When our good friend Melanie of Travel’s with Two told us that she was going to visit the island of Lanai last year, we nodded and smiled and pretended that we knew where she was talking about. In truth, I had to go and look it up on my computer to see where it was.
It turns out, that Lanai is part of the Hawaiian Islands.
But you already knew that didn’t you?
Lanai, pronounced La-nah-ee is the 3rd smallest Hawaiian island and the smallest publicly accessible inhabited island. That means you can visit it and that is just what we did!
Just a short 40 minute ferry ride from Maui or a quick 30 minute flight from Oahu gets you to Lanai. Known as the Pineapple Island, Lanai was once home to the Dole Pineapple Plantation producing 75% of the world’s pineapple!
All that changed in the 1980′s when Dole left the island and today tourism is the islands main industry.
We had the pleasure of visiting Lanai as the New Media Artists in residence and spent six nights exploring this sleepy land. We turned in early each night and awoke at dawn to check out every square inch of it’s 141 square miles.

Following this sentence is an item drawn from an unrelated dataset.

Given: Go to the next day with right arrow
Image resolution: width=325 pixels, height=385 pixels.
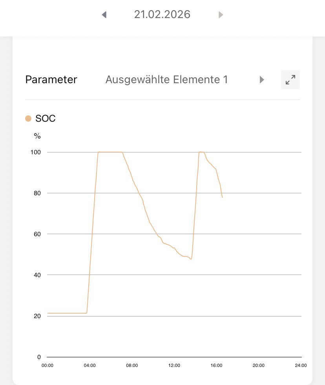Looking at the screenshot, I should (221, 15).
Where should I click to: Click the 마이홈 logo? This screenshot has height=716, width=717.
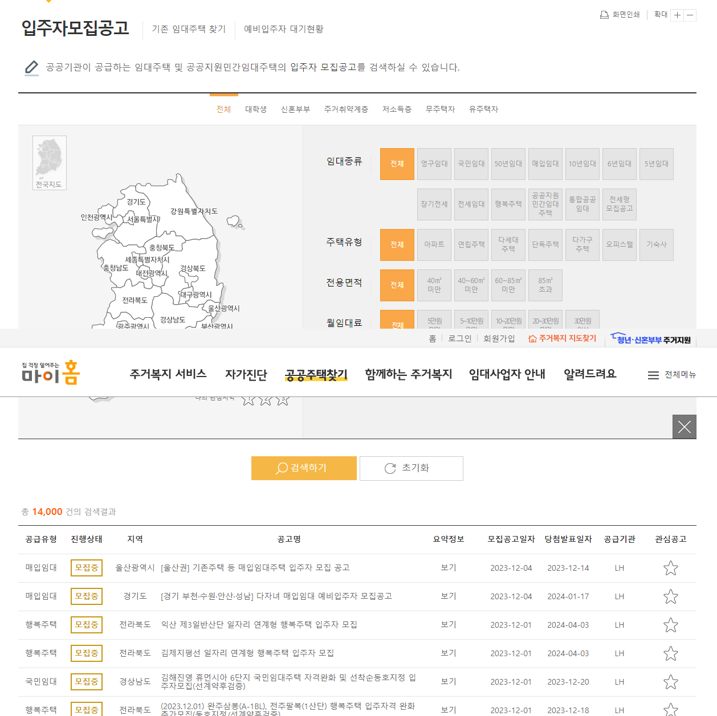(50, 373)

While we were visiting Lanai, a big event took place. David Murdoch had just sold the island a few days earlier to Lawrence J. Ellison one of the richest men in the world.
The small island has only two resorts run by the Four Seasons. They employ most of the islands 3100 residents and will continue to operate under the new ownership.
Property in Hawaii is a confusing thing to grasp. Dave and I constantly asked questions on both Maui and Lanai about how the islands work when giant corporations own huge percentages of them. Do residents own their own land? Can people own land or do they simply rent and lease? The answers that we heard were vague and confusing and since we aren’t a real estate blog, we didn’t dig deeper. All we know is that Ellison and his company Oracle Corp. now own 98% of Lanai.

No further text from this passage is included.